Abstract

Background The boundary of nephroureterctomy has been revisited and lymph node dissection has been recommended recently. We investigated the role of synchronous ipsilateral adrenalectomy in treating patients with upper tract urothelial carcinoma. Methods 110 patients with clinically localized upper tract urothelial carcinoma treated by nephroureterectomy and bladder cuff resection were retrospectively evaluated. 70 patients underwent nephroureterectomy without concomitant ipsilateral adrenalectomy, whereas nephroureterectomy and ipsilateral adrenalectomy was performed in other 40 patients.

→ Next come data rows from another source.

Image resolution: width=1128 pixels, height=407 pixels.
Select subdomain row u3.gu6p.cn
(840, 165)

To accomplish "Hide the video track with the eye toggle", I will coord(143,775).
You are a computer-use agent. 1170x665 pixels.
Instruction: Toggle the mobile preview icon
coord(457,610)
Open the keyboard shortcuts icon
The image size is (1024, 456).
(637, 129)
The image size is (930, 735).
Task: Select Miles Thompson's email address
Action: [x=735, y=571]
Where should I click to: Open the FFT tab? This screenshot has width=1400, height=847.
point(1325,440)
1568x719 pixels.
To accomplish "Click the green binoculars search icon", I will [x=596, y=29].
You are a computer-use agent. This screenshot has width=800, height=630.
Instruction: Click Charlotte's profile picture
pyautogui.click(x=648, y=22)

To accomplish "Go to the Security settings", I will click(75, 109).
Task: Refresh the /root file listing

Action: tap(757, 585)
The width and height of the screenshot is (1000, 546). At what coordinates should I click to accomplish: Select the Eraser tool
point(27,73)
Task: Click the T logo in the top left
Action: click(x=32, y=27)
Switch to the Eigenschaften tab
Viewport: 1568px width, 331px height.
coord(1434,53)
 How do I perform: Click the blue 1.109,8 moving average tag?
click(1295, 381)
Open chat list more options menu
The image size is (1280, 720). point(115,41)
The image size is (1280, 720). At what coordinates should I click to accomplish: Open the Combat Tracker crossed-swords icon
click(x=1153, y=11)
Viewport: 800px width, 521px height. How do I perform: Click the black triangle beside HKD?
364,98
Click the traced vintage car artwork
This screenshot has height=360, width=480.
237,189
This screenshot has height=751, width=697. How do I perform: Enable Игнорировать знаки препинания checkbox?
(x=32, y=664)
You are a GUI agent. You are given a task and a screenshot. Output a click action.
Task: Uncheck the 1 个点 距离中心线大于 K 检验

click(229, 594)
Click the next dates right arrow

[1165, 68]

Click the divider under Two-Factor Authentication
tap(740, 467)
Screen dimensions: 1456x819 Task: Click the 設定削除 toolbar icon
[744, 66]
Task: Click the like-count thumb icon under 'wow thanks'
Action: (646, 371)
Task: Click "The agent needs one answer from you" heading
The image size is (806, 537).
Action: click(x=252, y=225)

Cancer specific, metastasis and local recurrence free survival during a follow-up of median 46 months were analyzed. Results No patient had adrenal metastasis among the 40 adrenalectomized patients. A total of 4 patients developed local recurrences; including 1 of the 70 adrenalectomy-sparing and 3 of the 40 adrenalectomized patients ( p = 0.102, chi-square test). Five patients with adrenalectomy and four without adrenalectomy had distant metastases ( p = 0.212, chi-square test). The five-year local recurrence free survival ( p = 0.09, log-rank test), metastasis-free survival ( p = 0.292, log-rank test), and cancer-specific survival ( p = 0.117, log-rank test) did not have significant difference between both groups. Conclusions This is the only study in recent 2 decades to evaluate the necessity of synchronous adrenalectomy in treating localized upper tract urothelial carcinoma. Adrenal-sparing nephroureterectomy seems justified for clinically localized upper tract urothelial carcinoma.